* [Data for analysis]
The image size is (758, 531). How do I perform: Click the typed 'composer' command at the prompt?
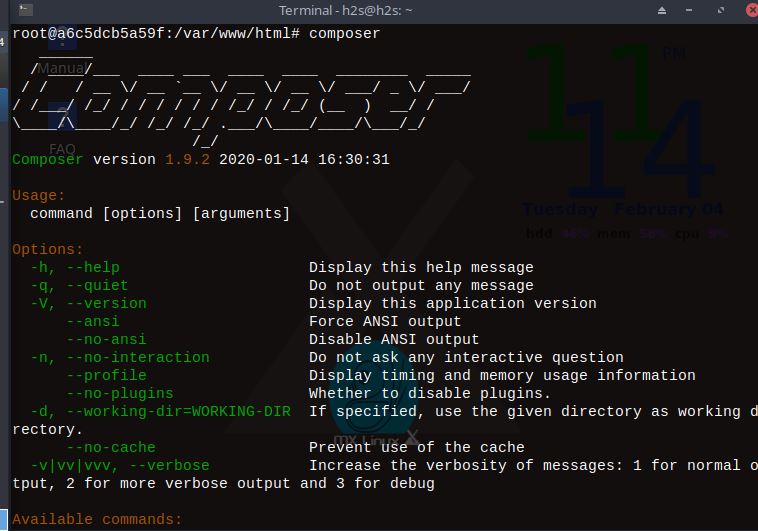[x=344, y=33]
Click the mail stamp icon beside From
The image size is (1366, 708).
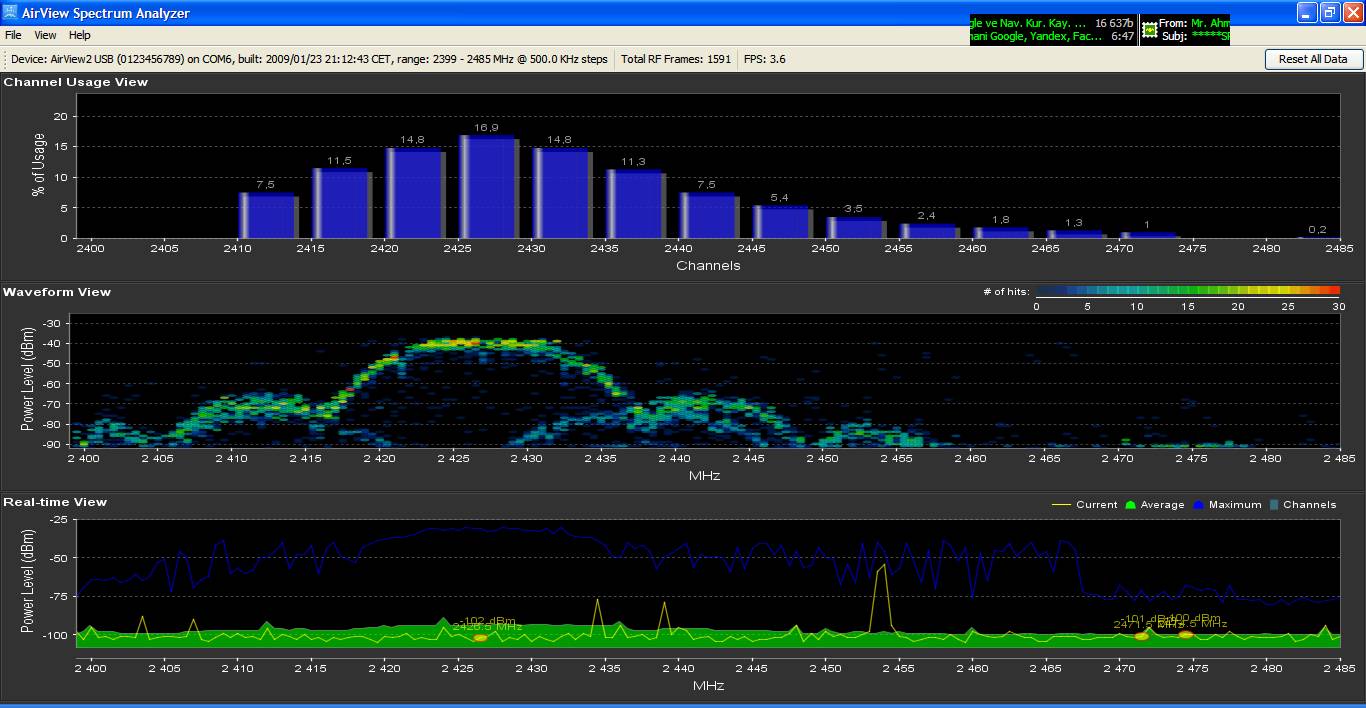coord(1150,30)
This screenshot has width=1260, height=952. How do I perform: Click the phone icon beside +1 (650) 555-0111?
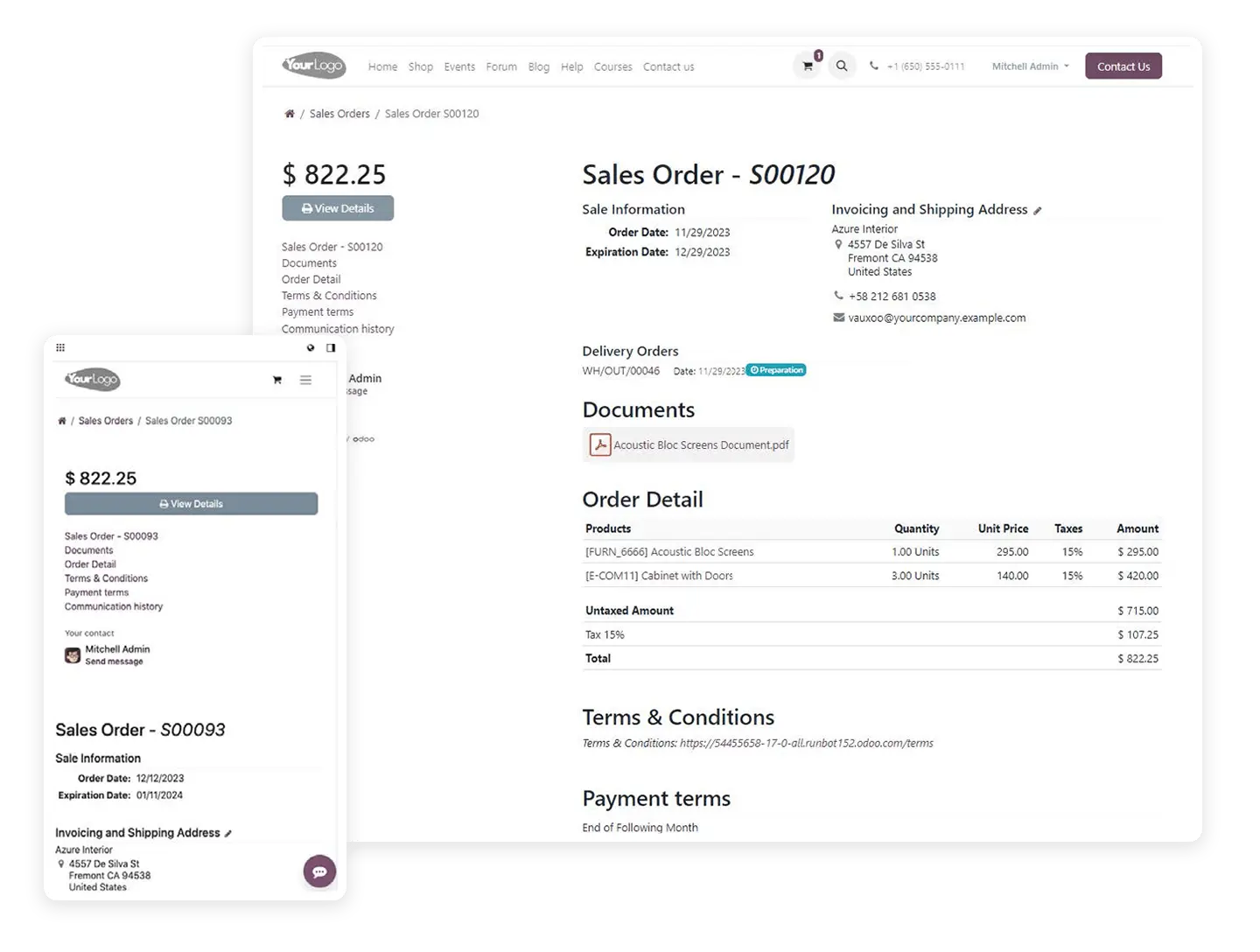874,66
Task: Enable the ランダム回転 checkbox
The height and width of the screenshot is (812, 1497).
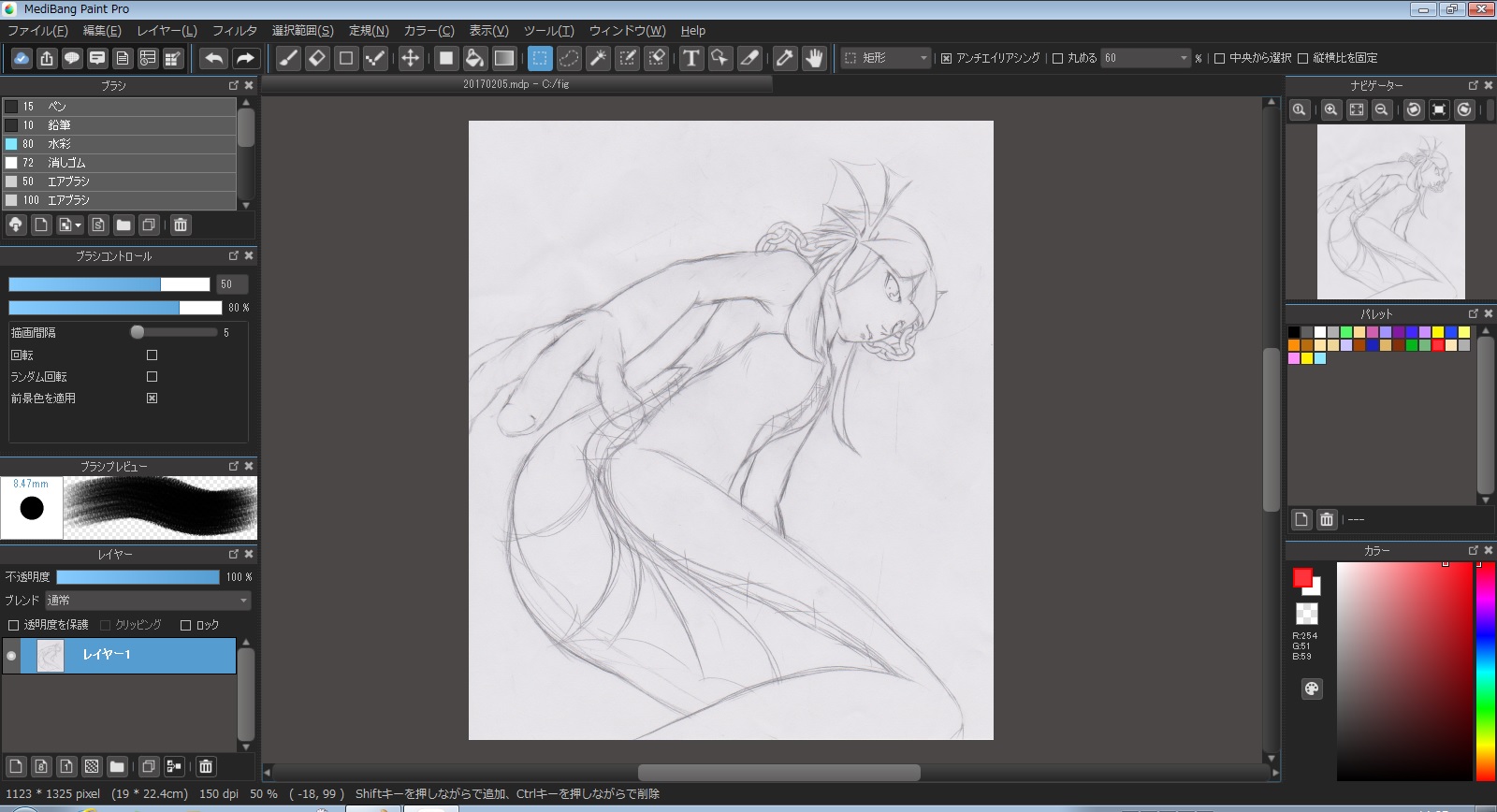Action: tap(152, 377)
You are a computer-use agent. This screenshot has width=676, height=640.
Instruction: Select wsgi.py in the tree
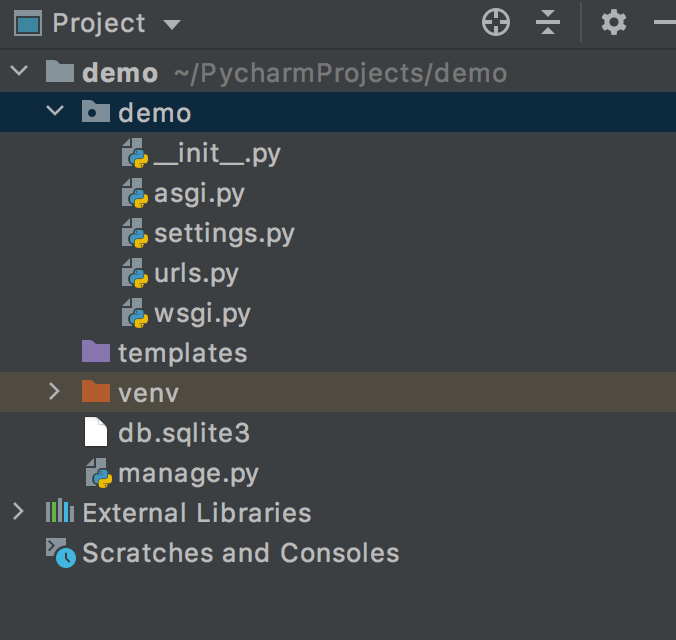point(202,313)
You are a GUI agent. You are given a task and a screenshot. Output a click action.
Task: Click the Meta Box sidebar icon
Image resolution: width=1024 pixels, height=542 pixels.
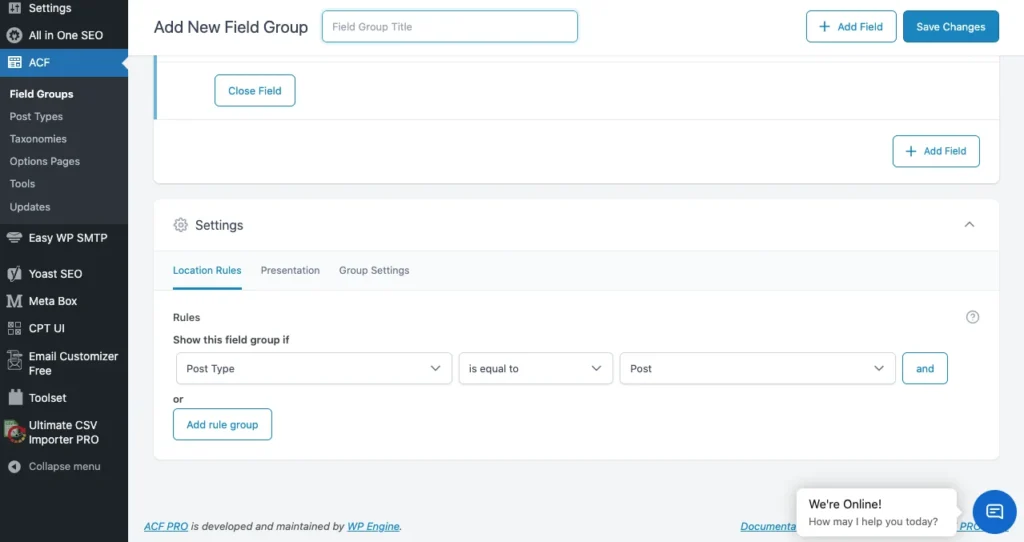point(14,301)
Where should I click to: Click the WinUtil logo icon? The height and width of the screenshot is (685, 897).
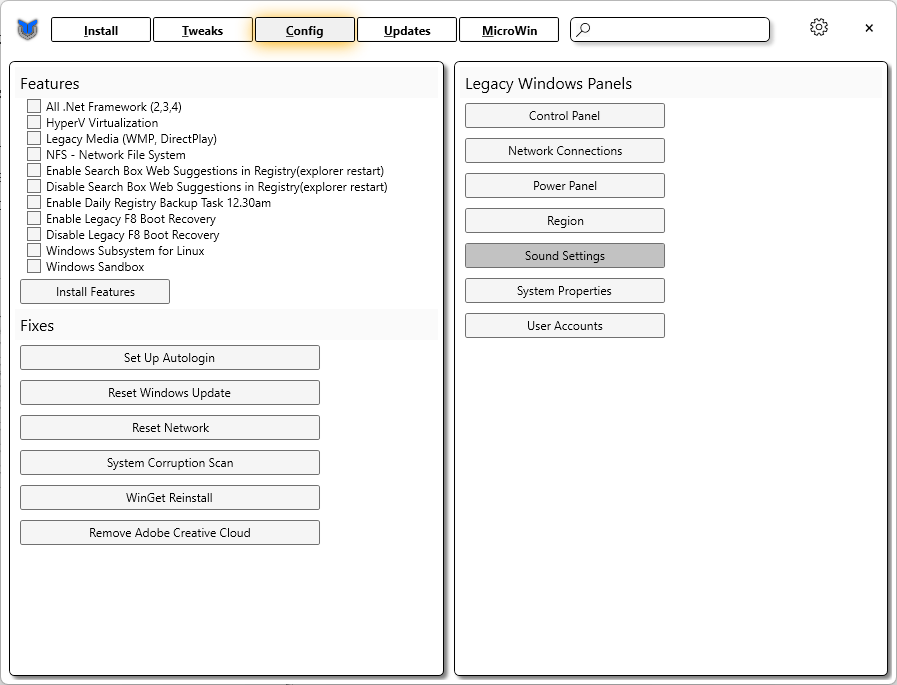click(x=27, y=30)
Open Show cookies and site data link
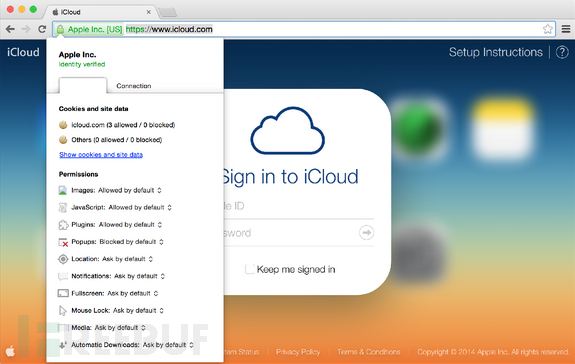The height and width of the screenshot is (364, 575). [101, 155]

* [Exercise brief] Please print all the entries exactly as written, but drop the pictures.

* [Response]
The image size is (758, 531). How do I perform: Click the typed 'composer' command at the prompt?
[x=344, y=33]
Click the mail stamp icon beside From
The image size is (1366, 708).
coord(1150,30)
This screenshot has width=1260, height=952. How do I perform: Click the phone icon beside +1 (650) 555-0111?
874,66
Task: Enable the ランダム回転 checkbox
The height and width of the screenshot is (812, 1497).
Action: tap(152, 377)
You are a computer-use agent. This screenshot has width=676, height=640.
Instruction: Select wsgi.py in the tree
point(202,313)
You are a GUI agent. You are given a task and a screenshot. Output a click action.
Task: Click the Meta Box sidebar icon
Image resolution: width=1024 pixels, height=542 pixels.
point(14,301)
Where should I click to: Click the WinUtil logo icon? The height and width of the screenshot is (685, 897).
click(x=27, y=30)
Open Show cookies and site data link
The height and width of the screenshot is (364, 575). [101, 155]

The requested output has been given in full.